I don’t understand so much opacity of smartthings in this offline, online issue and I don’t think they have it definitively resolved either.


Yeah, that’s a mess. :scream:

Going back to before the Samsung acquisition, smartthings’ top management (but not the engineers) has always argued that they wanted the individual device protocol to be largely invisible to their clients, who should just be working with the smartthings overlay that is the same for all devices. They believed that would be less confusing to their mass market consumer. So the official features don’t provide any easy way of setting up Z wave central scenes or Zigbee groupcasts because they didn’t want to show any features as being limited to a specific set of devices.

I personally disagree with that, but I’m just another customer, and obviously nobody’s listening to me. LOL! :laughing:

Anyway, if you did want to get meaningful diagnostics for zwave and use the North American frequency, you can still buy the thirdparty zwave toolbox, but while the cost has come down significantly from the time when it was limited to members of the Z wave alliance, it’s still almost $250 (although often on sale for about half that), and I don’t think most people will want to spend that. But some people do, and people trying to manage multiple properties might find it worthwhile, although they would have to physically move it to each new location to run the reports. It was designed as a tool for field technicians, so you don’t have to know programming to use it.

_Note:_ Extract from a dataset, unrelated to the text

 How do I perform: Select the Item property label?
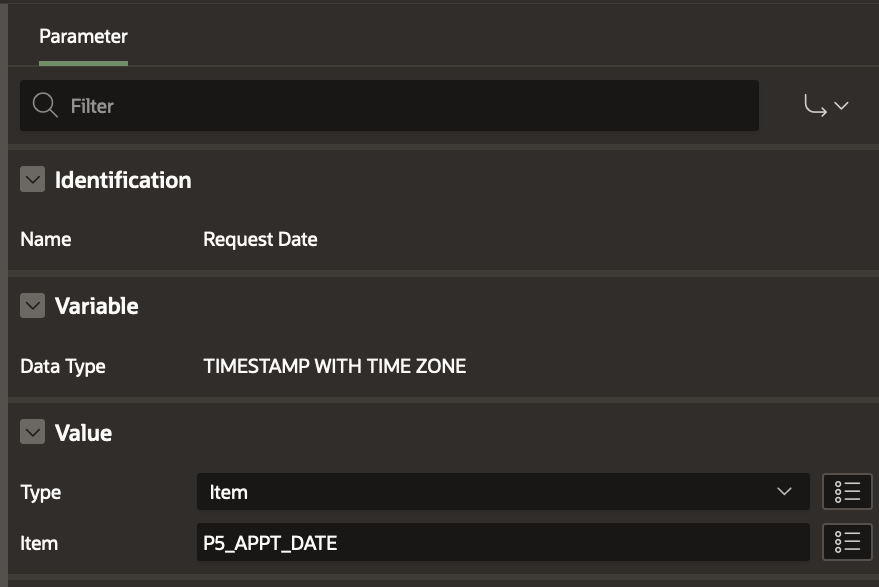[x=39, y=543]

The point being that the information is all available from the hub, smartthings just doesn’t present it to their users. :man_shrugging:t2:


I have a few zwave devices and they don’t give me many problems now.

The problem is that in zwave there is less information in the cli logs to be able to analyze whether it is a network or signal problem or not.

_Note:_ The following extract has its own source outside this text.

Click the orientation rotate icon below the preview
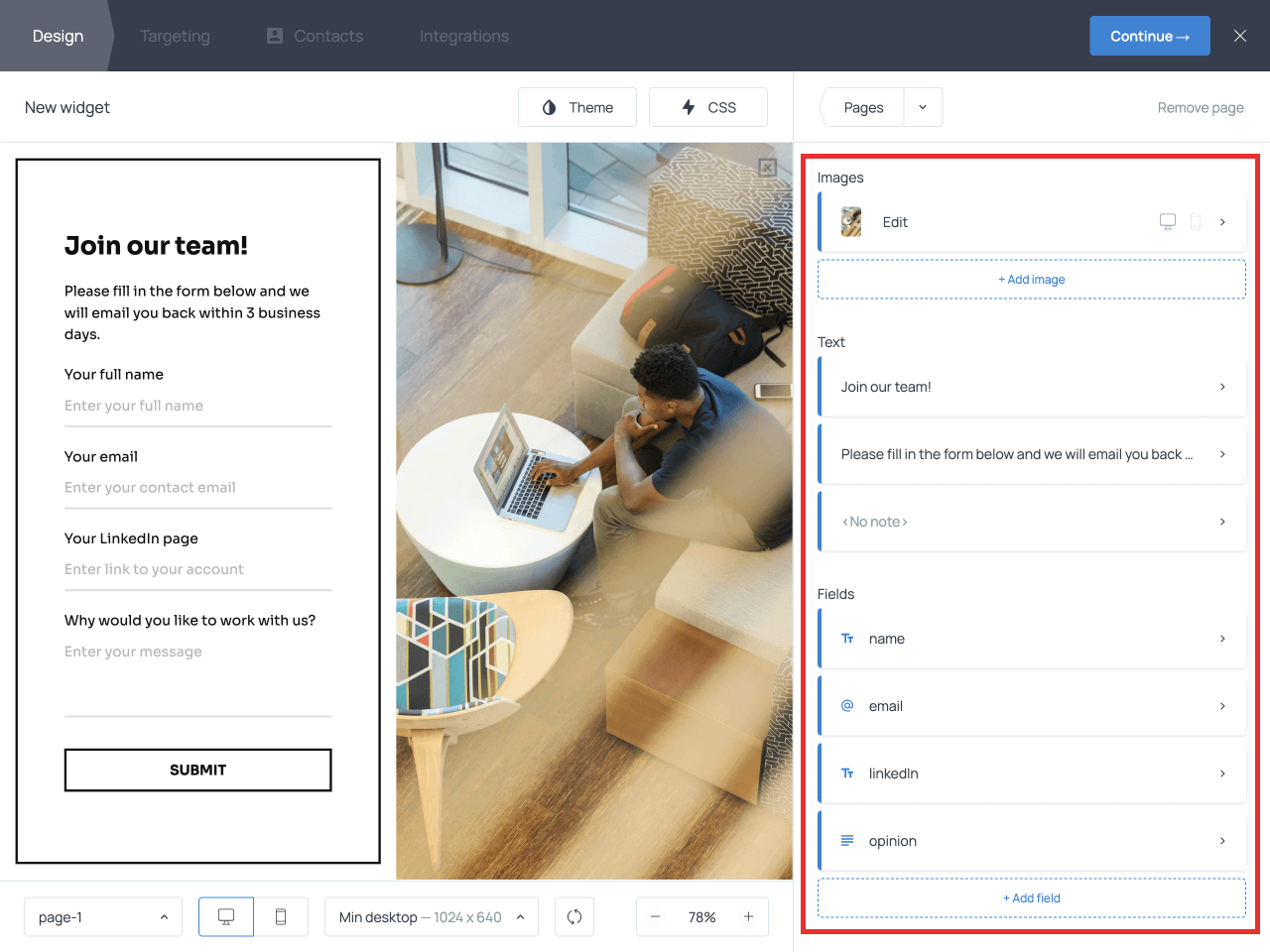The width and height of the screenshot is (1270, 952). [574, 916]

In the app and my.smartthings.com there is zero useful information for both zigbee and zwave problems, only zwave repair can help in certain cases.

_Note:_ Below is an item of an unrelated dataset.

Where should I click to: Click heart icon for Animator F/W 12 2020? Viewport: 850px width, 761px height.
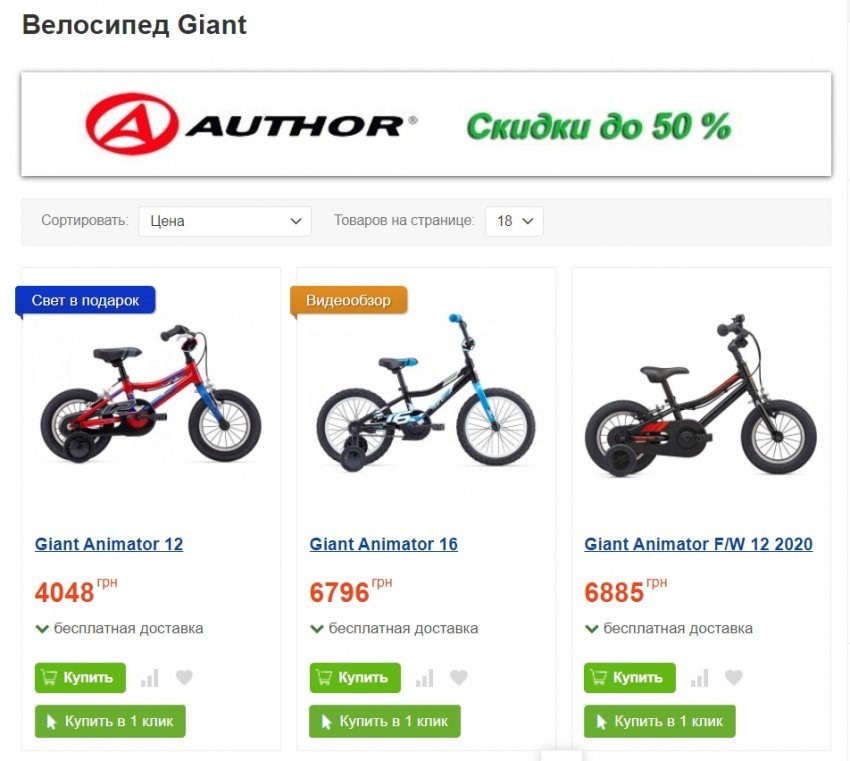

My theory with Zwave and offline-ness of devices with the WAKEUP CC (ie, battery powered sleepy devices):

  • I believe the framework monitors the values that the device returns for its GET WAKEUP INTERVAL responses and bases a “device is offline if no message is received from XX seconds from the last message” off that. Trying to query a sleepy zwave device is pointless so I wouldn’t expect any traffic from the radio trying to get an update or ping the device in any way. This logic would be similar to how the Groovy based drivers tended to use the health-status capabilities under the old system. I believe devices that support WAKEUP are queried during inclusion to get an initial value, even if that is later reset by the driver itself. I’ve not actually watched the traffic during inclusion using a Zniffer but if I were them that is how I’d do it.

For Zigbee, sleepy devices are supposed to check in on their long poll interval (~7 seconds) with their parent routing device to see if it has flagged any data/messages are waiting for it by the coordinator. Most sleepy devices don’t do this in an effort to extend battery life so using the attribute reporting values with the triggered lua framework health check seems pointless as well - the device isn’t likely to be listening and probably isn’t going to check in with its parent router within that 7 second window that it caches the flag anyway.